Project

General

Profile

Bug #1442

Memory leak when replacing existing CRLs (e.g. with ipsec rereadcrls)

Added by nagi reddy over 4 years ago. Updated about 4 years ago.

Status:
Closed
Priority:
Normal
Category:
charon
Target version:
Start date:
28.04.2016
Due date:
Estimated time:
Affected version:
4.2.8
Resolution:
Fixed

Description

Hi,
when we are executing "/usr/local/strongswan/sbin/ipsec rereadcrl" command
1. Strongswan parses the crl file and populated its own data structures
2. If I execute the same command 2nd time with other different crl list, will strongswan free the old crl data structure list and populate new one? or it will append to old list?

we are using strongswan 4.2.8 version.

Awaiting for you valuable response.

Associated revisions

Revision 0ba905cf (diff)
Added by Tobias Brunner over 4 years ago

mem-cred: Fix memory leak when replacing existing CRLs

Fixes #1442.

History

#1 Updated by Tobias Brunner over 4 years ago

  • Status changed from New to Feedback

2. If I execute the same command 2nd time with other different crl list, will strongswan free the old crl data structure list and populate new one? or it will append to old list?

Current strongSwan versions replace CRLs for the same issuer if they are newer (based on crlNumber or date).
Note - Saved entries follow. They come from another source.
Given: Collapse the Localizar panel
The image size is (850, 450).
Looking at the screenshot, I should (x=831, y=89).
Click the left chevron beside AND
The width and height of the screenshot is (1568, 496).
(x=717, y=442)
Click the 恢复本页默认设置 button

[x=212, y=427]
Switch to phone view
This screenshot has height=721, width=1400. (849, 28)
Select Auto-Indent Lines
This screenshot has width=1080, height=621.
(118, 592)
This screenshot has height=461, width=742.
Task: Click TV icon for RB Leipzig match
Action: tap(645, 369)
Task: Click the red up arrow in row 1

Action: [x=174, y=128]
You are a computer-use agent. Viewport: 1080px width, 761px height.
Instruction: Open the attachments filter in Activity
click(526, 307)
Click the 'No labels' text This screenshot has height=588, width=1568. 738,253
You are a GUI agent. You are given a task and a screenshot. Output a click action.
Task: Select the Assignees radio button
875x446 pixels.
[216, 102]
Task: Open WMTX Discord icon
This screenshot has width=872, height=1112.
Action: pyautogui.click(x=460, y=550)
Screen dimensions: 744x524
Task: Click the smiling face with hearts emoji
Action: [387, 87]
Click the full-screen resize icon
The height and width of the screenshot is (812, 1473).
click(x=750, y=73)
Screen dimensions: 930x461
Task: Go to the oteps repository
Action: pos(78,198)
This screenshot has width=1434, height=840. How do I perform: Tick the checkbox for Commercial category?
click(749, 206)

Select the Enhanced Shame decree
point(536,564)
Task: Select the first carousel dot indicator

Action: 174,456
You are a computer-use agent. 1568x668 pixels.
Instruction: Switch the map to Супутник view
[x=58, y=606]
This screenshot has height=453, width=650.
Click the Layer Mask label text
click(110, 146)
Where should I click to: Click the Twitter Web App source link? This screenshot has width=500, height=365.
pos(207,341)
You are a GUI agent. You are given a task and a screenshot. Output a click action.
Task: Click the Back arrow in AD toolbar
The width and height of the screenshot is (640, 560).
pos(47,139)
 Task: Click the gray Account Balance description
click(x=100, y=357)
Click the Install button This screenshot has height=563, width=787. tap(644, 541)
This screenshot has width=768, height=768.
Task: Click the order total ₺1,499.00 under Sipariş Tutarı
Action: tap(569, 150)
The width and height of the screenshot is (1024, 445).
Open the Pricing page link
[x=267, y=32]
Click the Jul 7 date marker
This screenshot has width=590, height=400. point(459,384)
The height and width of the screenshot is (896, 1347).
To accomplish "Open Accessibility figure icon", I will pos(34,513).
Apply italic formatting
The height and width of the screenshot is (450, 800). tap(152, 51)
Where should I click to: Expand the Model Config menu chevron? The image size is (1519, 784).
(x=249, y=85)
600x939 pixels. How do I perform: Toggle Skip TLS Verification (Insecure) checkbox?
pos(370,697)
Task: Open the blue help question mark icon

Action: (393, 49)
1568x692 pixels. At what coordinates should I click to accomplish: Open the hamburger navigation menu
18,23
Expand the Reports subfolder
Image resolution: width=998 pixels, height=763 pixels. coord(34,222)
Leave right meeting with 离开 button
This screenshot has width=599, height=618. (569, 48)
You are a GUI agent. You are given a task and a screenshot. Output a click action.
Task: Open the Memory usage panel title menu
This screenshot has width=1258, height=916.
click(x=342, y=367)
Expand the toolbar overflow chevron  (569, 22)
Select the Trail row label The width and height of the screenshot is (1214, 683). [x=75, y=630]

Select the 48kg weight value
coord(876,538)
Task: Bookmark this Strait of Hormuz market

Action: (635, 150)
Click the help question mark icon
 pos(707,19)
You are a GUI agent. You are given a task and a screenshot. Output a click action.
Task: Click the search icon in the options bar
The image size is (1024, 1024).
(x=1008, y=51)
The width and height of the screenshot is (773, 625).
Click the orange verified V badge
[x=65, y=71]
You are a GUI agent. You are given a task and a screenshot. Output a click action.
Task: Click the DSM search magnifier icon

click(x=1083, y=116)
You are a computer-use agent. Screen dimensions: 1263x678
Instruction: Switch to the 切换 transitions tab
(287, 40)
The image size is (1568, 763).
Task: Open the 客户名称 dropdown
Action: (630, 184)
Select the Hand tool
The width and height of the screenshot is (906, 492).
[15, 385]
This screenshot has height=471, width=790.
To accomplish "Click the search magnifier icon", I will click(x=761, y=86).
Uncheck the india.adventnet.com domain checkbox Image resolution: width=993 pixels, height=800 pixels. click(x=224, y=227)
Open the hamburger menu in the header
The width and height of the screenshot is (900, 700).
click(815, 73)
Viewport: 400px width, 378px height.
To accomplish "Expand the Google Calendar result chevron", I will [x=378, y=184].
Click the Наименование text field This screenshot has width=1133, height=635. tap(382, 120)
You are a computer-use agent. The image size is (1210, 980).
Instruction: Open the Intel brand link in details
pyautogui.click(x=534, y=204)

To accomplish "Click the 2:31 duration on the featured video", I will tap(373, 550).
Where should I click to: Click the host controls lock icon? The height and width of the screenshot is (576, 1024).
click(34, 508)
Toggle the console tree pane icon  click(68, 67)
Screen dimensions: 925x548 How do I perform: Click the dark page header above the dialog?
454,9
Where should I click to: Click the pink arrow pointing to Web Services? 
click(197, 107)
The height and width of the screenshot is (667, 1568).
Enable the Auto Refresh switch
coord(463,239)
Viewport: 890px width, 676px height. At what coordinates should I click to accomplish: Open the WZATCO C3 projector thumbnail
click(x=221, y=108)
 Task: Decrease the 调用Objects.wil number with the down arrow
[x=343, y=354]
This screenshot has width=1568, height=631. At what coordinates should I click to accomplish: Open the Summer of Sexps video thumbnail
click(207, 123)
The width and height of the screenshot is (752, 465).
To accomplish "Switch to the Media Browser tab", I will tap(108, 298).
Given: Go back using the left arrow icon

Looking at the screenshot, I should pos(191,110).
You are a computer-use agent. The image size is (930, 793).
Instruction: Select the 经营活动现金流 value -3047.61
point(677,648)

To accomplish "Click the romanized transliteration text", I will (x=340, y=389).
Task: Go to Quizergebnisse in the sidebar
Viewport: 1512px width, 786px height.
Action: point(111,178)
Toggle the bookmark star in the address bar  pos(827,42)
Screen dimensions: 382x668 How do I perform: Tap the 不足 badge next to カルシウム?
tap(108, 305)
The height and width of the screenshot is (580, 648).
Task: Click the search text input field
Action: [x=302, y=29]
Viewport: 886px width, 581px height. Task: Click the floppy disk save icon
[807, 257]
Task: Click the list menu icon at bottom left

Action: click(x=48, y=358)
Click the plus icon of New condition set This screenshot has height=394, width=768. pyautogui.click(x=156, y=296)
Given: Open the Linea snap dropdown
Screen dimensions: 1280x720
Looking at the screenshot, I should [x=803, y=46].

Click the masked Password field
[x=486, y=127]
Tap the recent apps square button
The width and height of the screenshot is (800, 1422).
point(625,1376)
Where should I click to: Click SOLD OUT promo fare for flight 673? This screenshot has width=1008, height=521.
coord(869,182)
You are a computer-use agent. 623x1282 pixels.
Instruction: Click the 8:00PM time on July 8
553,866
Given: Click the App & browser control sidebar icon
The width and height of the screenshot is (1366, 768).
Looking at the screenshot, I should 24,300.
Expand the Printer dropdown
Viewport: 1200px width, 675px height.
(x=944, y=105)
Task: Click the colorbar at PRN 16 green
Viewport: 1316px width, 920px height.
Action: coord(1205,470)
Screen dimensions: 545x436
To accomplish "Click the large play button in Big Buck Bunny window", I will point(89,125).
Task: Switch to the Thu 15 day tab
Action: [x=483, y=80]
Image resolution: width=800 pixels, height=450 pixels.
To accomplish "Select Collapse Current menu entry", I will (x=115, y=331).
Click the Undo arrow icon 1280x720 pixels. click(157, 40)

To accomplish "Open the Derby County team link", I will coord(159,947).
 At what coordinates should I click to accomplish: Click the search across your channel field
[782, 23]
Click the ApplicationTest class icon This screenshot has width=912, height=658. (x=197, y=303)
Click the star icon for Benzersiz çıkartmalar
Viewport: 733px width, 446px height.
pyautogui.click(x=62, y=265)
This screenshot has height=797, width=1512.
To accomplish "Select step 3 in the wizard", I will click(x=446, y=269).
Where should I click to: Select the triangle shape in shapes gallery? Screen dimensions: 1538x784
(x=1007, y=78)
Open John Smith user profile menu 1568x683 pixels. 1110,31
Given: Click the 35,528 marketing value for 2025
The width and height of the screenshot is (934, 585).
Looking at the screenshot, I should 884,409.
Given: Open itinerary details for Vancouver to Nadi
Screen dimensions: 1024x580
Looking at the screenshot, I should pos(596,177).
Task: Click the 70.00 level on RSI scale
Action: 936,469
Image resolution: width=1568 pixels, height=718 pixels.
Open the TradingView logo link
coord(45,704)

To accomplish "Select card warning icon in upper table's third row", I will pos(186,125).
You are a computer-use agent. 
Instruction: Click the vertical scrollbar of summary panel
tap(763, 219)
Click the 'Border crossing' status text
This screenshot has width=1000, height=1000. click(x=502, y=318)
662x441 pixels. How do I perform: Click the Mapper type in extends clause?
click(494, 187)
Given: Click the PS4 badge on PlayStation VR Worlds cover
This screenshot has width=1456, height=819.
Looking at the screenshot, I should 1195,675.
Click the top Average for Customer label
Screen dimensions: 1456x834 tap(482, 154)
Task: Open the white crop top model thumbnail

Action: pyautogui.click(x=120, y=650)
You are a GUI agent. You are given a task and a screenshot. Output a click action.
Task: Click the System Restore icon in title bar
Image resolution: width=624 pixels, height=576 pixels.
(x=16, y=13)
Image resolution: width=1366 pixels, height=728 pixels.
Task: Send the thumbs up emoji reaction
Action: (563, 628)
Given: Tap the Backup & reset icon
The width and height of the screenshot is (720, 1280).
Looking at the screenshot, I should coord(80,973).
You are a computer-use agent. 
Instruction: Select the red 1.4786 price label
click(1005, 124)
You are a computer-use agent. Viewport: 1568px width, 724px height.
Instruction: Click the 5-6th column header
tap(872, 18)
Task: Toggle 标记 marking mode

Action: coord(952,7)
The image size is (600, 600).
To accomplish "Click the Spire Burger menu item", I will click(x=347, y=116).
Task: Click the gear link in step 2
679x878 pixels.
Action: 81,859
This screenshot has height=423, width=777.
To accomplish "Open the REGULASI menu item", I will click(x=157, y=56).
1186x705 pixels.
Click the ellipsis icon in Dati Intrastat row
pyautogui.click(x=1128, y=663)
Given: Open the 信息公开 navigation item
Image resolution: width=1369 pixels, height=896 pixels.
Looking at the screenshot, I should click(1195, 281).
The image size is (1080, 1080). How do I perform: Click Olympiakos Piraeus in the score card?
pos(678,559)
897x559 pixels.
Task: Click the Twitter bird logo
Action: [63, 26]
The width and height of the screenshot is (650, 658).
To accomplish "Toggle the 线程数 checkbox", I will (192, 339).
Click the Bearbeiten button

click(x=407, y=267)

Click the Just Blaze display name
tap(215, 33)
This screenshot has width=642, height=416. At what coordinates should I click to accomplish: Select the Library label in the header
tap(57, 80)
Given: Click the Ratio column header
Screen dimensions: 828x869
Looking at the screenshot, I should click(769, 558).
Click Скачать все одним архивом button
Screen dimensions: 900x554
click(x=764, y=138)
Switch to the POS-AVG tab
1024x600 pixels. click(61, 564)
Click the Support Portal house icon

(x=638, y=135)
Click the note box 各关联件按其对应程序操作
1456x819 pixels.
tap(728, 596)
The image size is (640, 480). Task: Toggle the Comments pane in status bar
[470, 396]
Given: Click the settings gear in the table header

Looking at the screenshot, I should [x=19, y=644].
I'm not sure what you exactly mean with "append to old list". If you are referring to delta CRLs I don't think they are supported for static configuration (they are when fetching them from an URL though).

we are using strongswan 4.2.8 version.

I've no idea what any program part did or did not do in 4.2.8.

#2 Updated by nagi reddy over 4 years ago

for the first time if i have below crl list coming from the CR.
Serial Number: 0180E975
Revocation Date: Dec 18 13:05:14 2014 GMT
Serial Number: 0180DF9D
Revocation Date: Dec 18 13:05:14 2014 GMT
Serial Number: 0180CB29
Revocation Date: Dec 18 13:05:14 2014 GMT

second time i have below crl list coming from the CR.
Serial Number: 0180E975
Revocation Date: Dec 18 13:05:14 2014 GMT
Serial Number: 0180DF9F
Revocation Date: Dec 18 13:05:14 2014 GMT
Serial Number: 0180CB29
Revocation Date: Dec 18 13:05:14 2014 GMT

from above 2nd list only one is modified, So now in strongswan will have all 6 entries or only 4 entries or only 3 i.e from 2nd list?

#3 Updated by Tobias Brunner over 4 years ago

So now in strongswan will have all 6 entries or only 4 entries or only 3 i.e from 2nd list?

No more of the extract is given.